Another important thing I think bears mentioning about that latitude is that the guiding metric of METAL WORLD is “as ______ as it needs to be.” Because everything worries more about the story than thinking about ensuring you have enough provisions for the trip or how much you can carry, let’s say an invading army approaches. Your story is about the epic battle that ensues like the battle of Helm’s Deep, so the band and NPCs have plenty of time to prepare defenses and have a grand old siege ahead of them. Now say you have a story in mind where the focus is more on evacuating those who can’t fight and making a stand to buy time. That same army leaving from the same place will take less time to get to the same destination. In METAL WORLD, space actually dilates or contracts depending on the needs of the narrative, though no character is ever aware of this— it’s just a cognitive blind spot created by reality itself. Similarly, a character can carry as much as (s)he reasonably could.

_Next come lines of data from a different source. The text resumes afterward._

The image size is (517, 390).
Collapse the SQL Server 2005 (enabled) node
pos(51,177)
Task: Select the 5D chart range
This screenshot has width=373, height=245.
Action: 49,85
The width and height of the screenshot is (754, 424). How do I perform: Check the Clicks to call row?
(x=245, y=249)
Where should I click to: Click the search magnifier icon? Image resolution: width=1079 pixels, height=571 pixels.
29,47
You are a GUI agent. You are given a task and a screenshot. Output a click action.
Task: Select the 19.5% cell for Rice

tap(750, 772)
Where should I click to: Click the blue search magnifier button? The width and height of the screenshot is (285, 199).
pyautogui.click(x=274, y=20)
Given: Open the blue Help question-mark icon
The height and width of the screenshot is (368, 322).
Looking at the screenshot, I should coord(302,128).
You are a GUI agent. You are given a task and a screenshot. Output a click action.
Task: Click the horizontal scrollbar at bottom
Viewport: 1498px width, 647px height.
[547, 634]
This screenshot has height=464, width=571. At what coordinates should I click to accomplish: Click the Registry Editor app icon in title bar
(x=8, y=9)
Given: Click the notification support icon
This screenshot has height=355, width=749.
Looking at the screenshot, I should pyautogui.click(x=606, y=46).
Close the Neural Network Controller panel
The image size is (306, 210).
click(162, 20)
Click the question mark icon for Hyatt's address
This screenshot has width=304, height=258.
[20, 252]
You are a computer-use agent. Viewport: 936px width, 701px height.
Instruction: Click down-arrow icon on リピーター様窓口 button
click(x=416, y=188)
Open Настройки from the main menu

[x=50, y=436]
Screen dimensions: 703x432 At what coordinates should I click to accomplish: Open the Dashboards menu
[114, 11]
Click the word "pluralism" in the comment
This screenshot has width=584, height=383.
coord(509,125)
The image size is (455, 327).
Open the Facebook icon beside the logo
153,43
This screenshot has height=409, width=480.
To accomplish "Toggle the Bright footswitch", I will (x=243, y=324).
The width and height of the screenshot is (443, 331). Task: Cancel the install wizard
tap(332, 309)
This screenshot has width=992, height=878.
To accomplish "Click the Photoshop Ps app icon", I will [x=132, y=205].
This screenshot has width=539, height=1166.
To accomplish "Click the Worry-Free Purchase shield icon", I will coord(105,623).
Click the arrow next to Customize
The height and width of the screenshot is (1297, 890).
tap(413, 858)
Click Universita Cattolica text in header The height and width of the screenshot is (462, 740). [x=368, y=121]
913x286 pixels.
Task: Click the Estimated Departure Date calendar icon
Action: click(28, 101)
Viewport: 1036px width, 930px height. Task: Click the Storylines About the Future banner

Then you also have Metal points, which reflect the favor of The Gods™ like Fate Points in d6 Star Wars or bennies in Savage Worlds. They serve two purposes. First, they fuel magic use for those who know how to do that that as well as other effects, like maybe the powers of a magical item. More generally, though, they serve to allow characters to (usually) unconsciously generate special game effects depending on what they want to accomplish. You get them by doing particularly impressive things or just because the Metal Lord feels like it.
What kind of player characters exist in the game, and what are they like?
As I said before, you can make pretty much anything you can think of within reason and even perhaps a bit beyond. Your band can have an axe-wielding barbarian who rides a nightmare steed, a mad scientist who raises and otherwise experiments on the dead, a lizard man martial artist, a shroom-addled shaman who drives a wicked van with amazing scenery painted on its side, and a dwarf who’s replaced both of his hands with chainsaws. Mind you, all of these are among the sample characters I’ve created— the dwarf is named Angus Mac Chainsaw Hands. You truly are bounded only by your imagination and what the Metal Lord will allow. I haven’t statted minotaurs for use as PCs, for example, but if you want to play one, work with your group’s Metal Lord and figure out how to run one so it’s balanced with the rest of your group’s characters. Maybe you want to play something I haven’t even provided for yet at all. Make it up and work it out! Again, I want people to be able to create the most awesome things they can imagine so everyone can have fun with it.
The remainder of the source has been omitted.